## WHAT YOU ARE ASKED TO DO
Only the lines from the one containing "The image size is (929, 710)." to the end of the records belong in the answer; repeat them exactly and drop the pictures.

## RECORDED DATA
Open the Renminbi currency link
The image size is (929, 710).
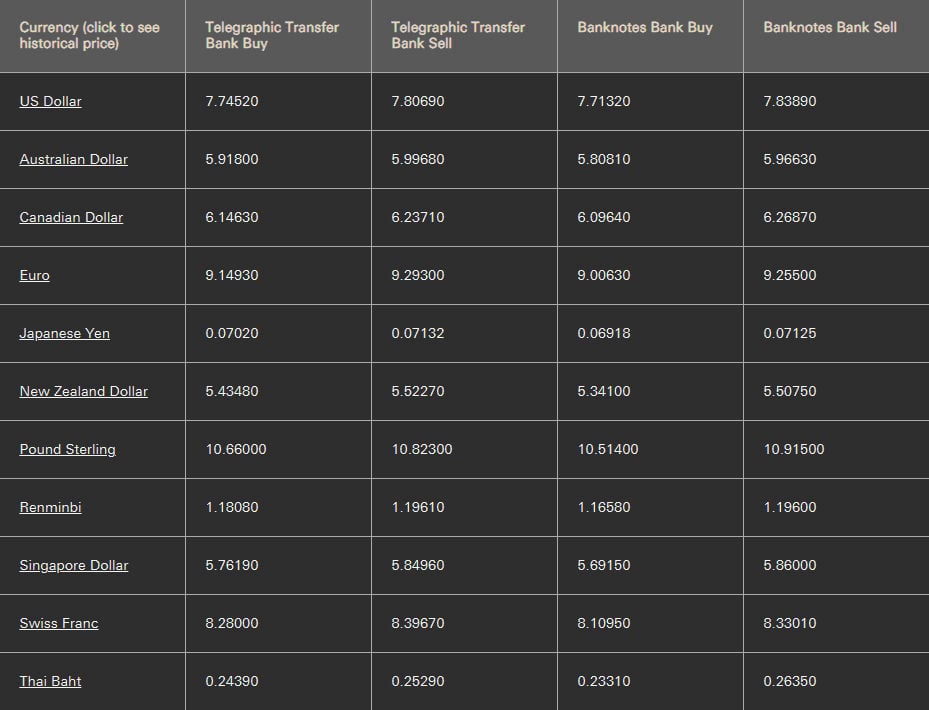point(50,507)
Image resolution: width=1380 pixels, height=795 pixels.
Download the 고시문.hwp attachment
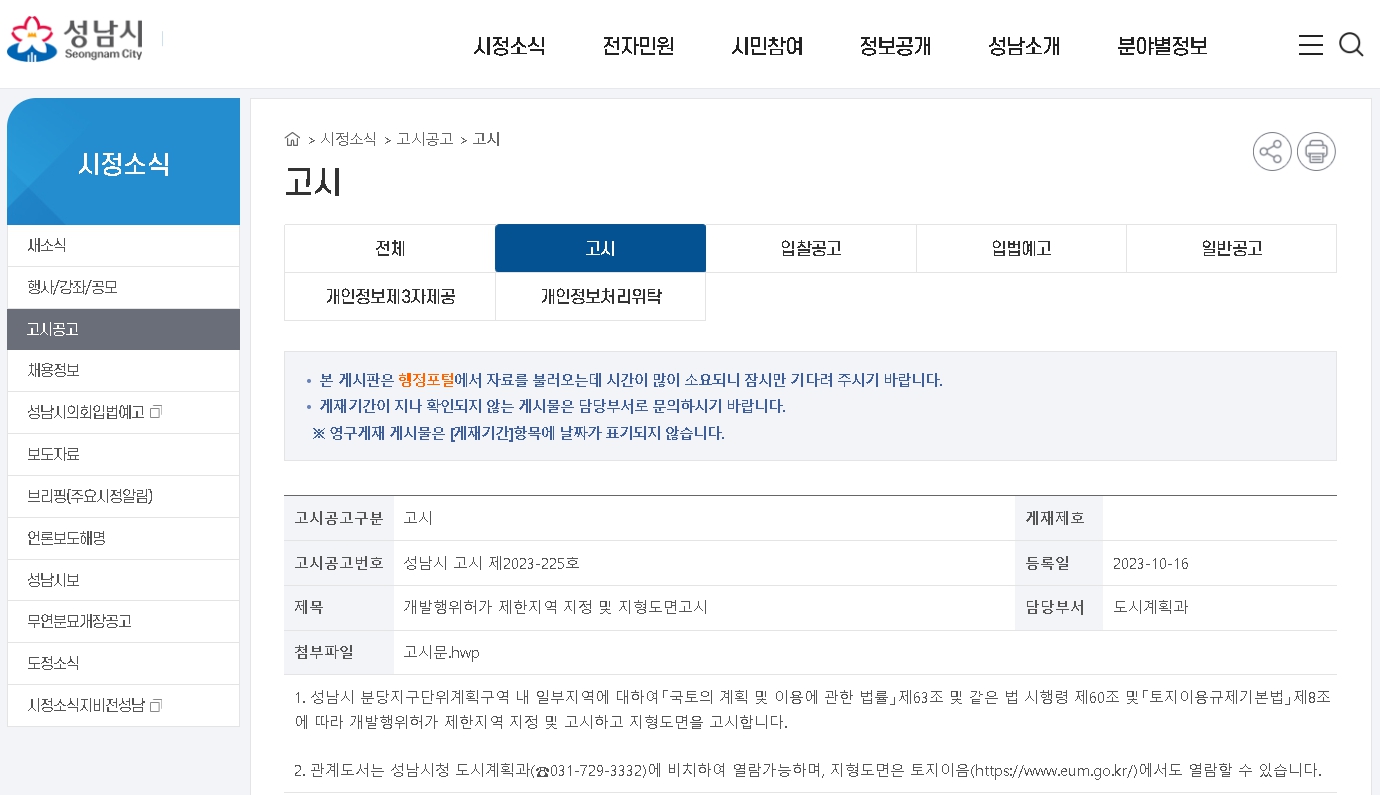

## TASK RESULT
The image size is (929, 710).
point(50,507)
Image resolution: width=1380 pixels, height=795 pixels.
Download the 고시문.hwp attachment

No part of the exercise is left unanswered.